* TUGAS LATIHAN *
Salin ulang bagian teks tentang Diskoma edisi 7 dari "JENDELAPUSPITA, Yogyakarta –" sampai "Ilmu Komunikasi UGM).", lalu tukar "Selasa" dengan "Rabu".

* TEKS BACAAN *

= = = = = = =

JENDELAPUSPITA, Yogyakarta – Program Studi Magister Ilmu Komunikasi Universitas Gadjah Mada menyelenggarakan Diskusi Komunikasi Mahasiswa (Diskoma) edisi 7. Diskusi kali ini mengangkat topik tentang “Pemaknaan Atas Ekspresi Pejabat di Media Sosial”.

Diskusi diselenggarakan secara virtual, Selasa (27/6), dan menghadirkan dua pembicara dari kalangan akademisi yaitu Desi Dwi Prianti, S.Sos., M.Comn., Ph.D (Dosen Ilmu Komunikasi Universitas Brawijaya) dan Dr. Wisnu Martha Adiputra, S.I.P., M.Si, (Dosen Ilmu Komunikasi Universitas Gadjah Mada). Acara tersebut dipandu oleh Nurjannatin Aliya Albani Tanjung (Mahasiswa Magister Ilmu Komunikasi UGM).

Berdasarkan jajak pendapat terbatas di kalangan mahasiswa yang dilakukan oleh tim peneliti Diskoma, sebanyak 83,6% dari 55 responden menjumpai banyak pejabat publik yang melakukan flexing di media sosial. Hal ini dapat dilihat dengan banyaknya pejabat yang memamerkan harta, mengenakan barang dan berpenampilan mewah. Sebanyak 63% responden berpendapat bahwa pejabat publik yang sering flexing patut diduga melakukan tindak pidana korupsi. Perilaku ini pun dinilai tidak etis.

= = = = = = =

* DATA TERSEDIA *
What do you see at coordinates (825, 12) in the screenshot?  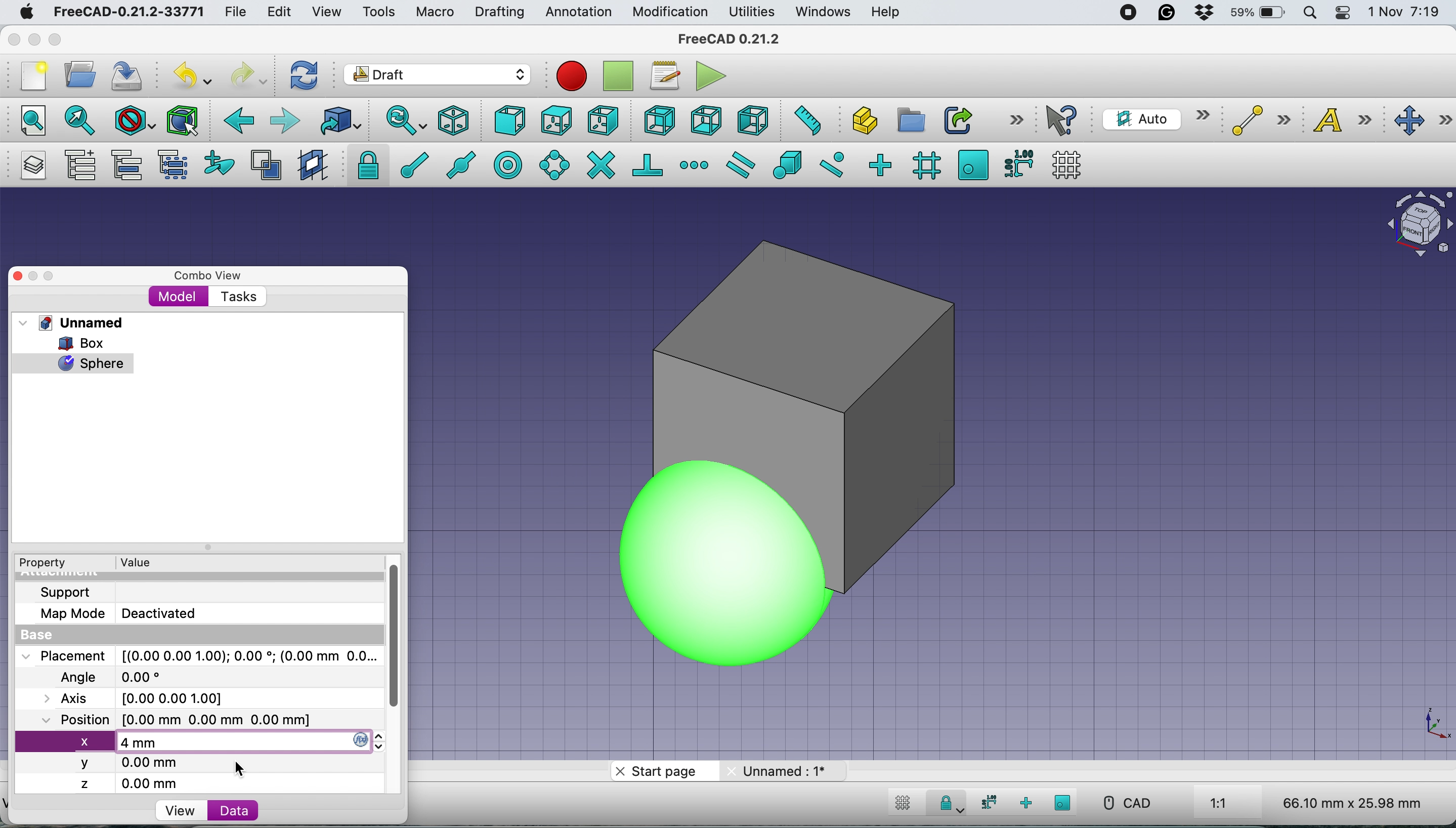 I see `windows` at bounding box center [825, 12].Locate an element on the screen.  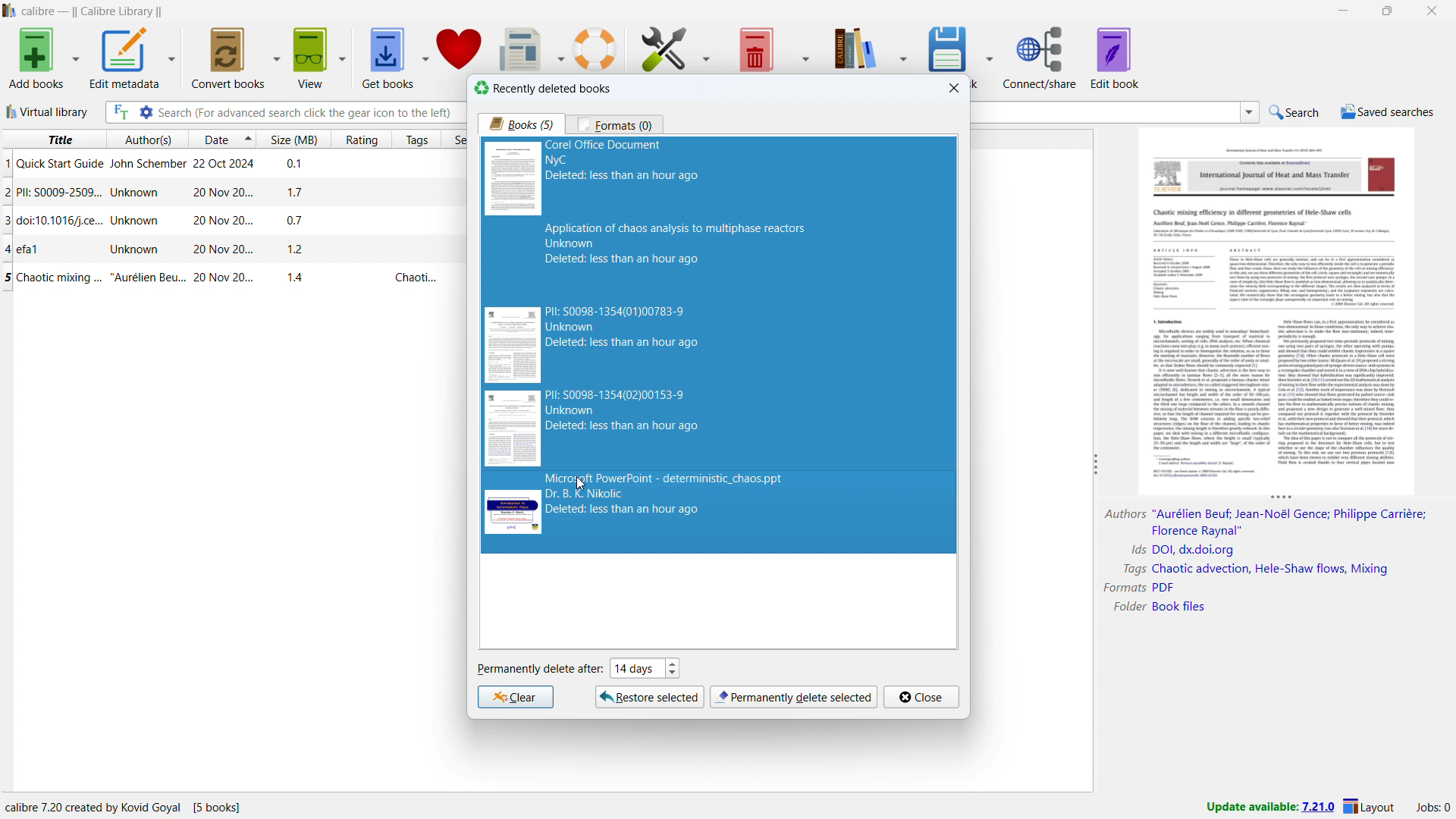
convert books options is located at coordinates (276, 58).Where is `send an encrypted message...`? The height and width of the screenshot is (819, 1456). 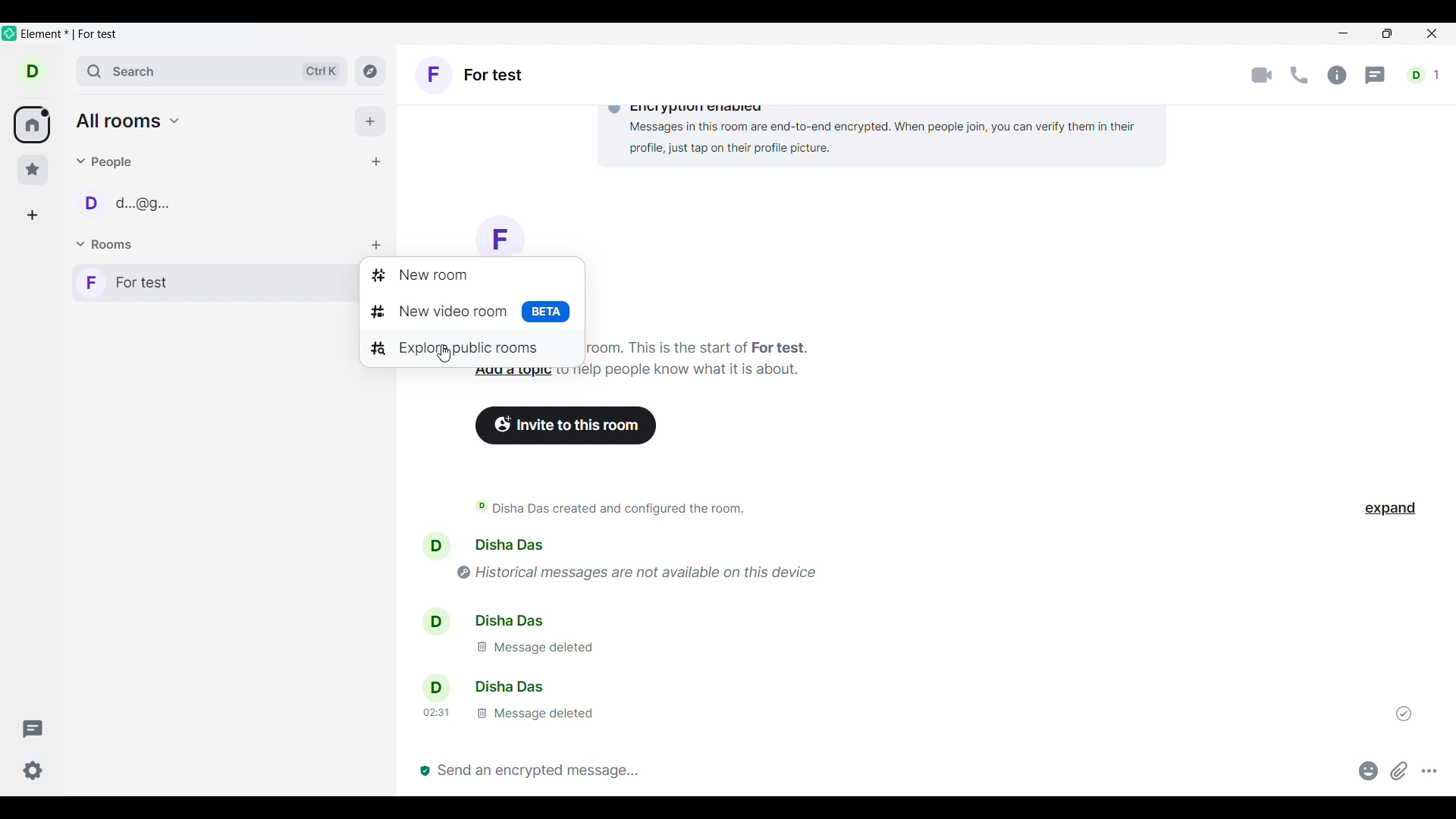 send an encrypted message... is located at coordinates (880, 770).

= = = = = = =

* JAWABAN TUGAS *
JENDELAPUSPITA, Yogyakarta – Program Studi Magister Ilmu Komunikasi Universitas Gadjah Mada menyelenggarakan Diskusi Komunikasi Mahasiswa (Diskoma) edisi 7. Diskusi kali ini mengangkat topik tentang “Pemaknaan Atas Ekspresi Pejabat di Media Sosial”.

Diskusi diselenggarakan secara virtual, Rabu (27/6), dan menghadirkan dua pembicara dari kalangan akademisi yaitu Desi Dwi Prianti, S.Sos., M.Comn., Ph.D (Dosen Ilmu Komunikasi Universitas Brawijaya) dan Dr. Wisnu Martha Adiputra, S.I.P., M.Si, (Dosen Ilmu Komunikasi Universitas Gadjah Mada). Acara tersebut dipandu oleh Nurjannatin Aliya Albani Tanjung (Mahasiswa Magister Ilmu Komunikasi UGM).